PURPOSE:Pleural effusion (PE) is commonly encountered in mechanically ventilated, critically illpatients and is generally addressed with evacuation or by fluid displacement using increased airway pressure (P(AW)). However, except when massive or infected, clear evidence is lacking to guide its management. The aim of this study was to investigate the effect of recruitment maneuvers and drainage of unilateral PE on respiratory mechanics, gas exchange, and lung volume. MATERIALS AND METHODS: Fifteen critically ill and mechanically ventilated patients with unilateral PE were enrolled. A 3-step protocol (baseline, recruitment, and effusion drainage) was applied to patients with more than 400 mL of PE, as estimated by chest ultrasound. Predefined subgroup analysis compared patients with normal vs reduced chest wall compliance (C(CW)).

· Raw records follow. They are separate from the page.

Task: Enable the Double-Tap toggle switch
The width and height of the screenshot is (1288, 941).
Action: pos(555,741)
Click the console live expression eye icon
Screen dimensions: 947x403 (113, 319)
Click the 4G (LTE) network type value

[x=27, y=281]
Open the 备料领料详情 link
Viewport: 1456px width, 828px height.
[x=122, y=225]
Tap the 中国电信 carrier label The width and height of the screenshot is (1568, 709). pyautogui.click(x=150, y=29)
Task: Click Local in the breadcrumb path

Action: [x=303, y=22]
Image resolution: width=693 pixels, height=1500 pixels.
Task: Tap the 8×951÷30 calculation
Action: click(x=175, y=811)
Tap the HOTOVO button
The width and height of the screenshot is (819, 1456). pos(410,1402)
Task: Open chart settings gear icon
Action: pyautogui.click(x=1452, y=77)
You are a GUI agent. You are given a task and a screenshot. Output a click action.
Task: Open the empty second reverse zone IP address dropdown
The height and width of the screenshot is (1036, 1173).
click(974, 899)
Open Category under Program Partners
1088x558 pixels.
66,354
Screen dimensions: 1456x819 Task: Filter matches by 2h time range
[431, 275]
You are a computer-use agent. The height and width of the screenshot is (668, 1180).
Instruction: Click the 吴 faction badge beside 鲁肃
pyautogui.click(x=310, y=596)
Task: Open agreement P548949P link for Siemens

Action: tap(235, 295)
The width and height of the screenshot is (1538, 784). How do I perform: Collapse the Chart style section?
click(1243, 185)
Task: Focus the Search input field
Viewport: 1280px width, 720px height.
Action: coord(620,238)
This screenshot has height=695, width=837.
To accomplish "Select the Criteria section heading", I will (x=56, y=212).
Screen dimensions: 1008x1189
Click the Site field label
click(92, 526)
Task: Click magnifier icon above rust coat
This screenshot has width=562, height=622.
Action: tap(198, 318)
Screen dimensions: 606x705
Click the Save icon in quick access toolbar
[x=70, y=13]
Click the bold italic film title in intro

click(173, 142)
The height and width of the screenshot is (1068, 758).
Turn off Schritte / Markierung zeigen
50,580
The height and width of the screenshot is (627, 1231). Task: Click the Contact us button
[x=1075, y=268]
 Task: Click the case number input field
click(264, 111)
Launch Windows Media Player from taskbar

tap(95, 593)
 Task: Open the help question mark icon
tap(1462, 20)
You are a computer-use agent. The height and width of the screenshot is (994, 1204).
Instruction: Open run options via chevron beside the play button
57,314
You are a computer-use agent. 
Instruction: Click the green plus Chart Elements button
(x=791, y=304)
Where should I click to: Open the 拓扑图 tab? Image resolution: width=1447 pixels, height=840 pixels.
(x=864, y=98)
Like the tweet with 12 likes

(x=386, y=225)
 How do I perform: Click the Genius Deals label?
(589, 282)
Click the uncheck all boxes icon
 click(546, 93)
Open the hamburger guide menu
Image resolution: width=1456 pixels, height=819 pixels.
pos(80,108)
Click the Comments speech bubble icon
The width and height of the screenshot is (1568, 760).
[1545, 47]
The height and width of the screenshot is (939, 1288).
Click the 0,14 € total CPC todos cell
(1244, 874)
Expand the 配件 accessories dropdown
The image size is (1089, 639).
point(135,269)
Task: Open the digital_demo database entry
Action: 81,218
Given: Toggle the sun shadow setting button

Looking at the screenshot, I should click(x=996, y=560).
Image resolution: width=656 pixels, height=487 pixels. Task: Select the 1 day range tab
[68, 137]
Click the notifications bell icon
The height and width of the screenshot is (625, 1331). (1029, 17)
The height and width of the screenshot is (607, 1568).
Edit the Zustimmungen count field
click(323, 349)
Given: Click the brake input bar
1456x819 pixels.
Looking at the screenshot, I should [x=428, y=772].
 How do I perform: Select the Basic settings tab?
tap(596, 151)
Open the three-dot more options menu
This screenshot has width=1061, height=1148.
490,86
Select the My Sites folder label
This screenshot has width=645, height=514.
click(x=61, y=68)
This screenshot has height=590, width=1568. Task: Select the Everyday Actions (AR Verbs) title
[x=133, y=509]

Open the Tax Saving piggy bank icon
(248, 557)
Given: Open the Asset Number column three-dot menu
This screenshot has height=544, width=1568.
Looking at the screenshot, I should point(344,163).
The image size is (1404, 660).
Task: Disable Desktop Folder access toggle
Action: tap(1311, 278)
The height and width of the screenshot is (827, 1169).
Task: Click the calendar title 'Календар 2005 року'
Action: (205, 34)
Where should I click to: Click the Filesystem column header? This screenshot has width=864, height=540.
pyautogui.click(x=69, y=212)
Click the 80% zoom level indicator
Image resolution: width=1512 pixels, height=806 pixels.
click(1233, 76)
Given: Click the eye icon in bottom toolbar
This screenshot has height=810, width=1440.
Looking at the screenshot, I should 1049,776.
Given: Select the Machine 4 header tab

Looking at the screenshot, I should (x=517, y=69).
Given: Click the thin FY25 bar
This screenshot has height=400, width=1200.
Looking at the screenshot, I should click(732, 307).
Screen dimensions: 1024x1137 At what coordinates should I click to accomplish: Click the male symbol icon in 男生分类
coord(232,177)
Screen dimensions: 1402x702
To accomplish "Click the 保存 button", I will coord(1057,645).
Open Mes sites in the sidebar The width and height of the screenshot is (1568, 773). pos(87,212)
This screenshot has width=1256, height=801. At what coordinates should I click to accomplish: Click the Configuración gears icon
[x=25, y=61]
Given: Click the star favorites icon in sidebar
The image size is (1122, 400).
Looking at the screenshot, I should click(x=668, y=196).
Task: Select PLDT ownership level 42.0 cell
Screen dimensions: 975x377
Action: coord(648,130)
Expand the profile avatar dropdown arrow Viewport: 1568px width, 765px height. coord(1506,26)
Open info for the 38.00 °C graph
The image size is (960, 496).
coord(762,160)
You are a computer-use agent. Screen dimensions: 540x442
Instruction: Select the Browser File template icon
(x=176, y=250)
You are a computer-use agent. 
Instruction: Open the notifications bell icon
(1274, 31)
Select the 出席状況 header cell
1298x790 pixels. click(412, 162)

Esophageal and P(AW)s, respiratory system, lung and C(CW)s, arterial blood gases, and end-expiratory lung volumes were recorded. RESULTS: In the whole case mix, neither recruitment nor drainage improved gas exchange, lung volume, or tidal mechanics. When C(CW) was normal, recruitment improved lung compliance (81.9 [64.8-104.1] vs 103.7 [91.5-111.7] mL/cm H2O, P < .05), whereas drainage had no significant effect on total respiratory system mechanics or gas exchange, although it measurably increased lung volume (1717 vs 2150 mL, P < .05). In the setting of reduced C(CW), however, recruitment had no significant effect on total respiratory system mechanics or gas exchange, whereas pleural drainage improved respiratory system and C(CW)s as well as lung volume (42.7 [38.9-50.0] vs 47.0 [43.8-63.3], P < .05 and 97.4 [89.3-97.9] vs 126.7 [92.3-153.8] mL/cm H2O, P < .05 and 1580 vs 1750 mL, P < .05, respectively). CONCLUSIONS: Drainage of a moderate-sized effusion should not be routinely performed in unselected population of critically illpatients. We suggest that measurement of C(CW) may help in the decision-making process.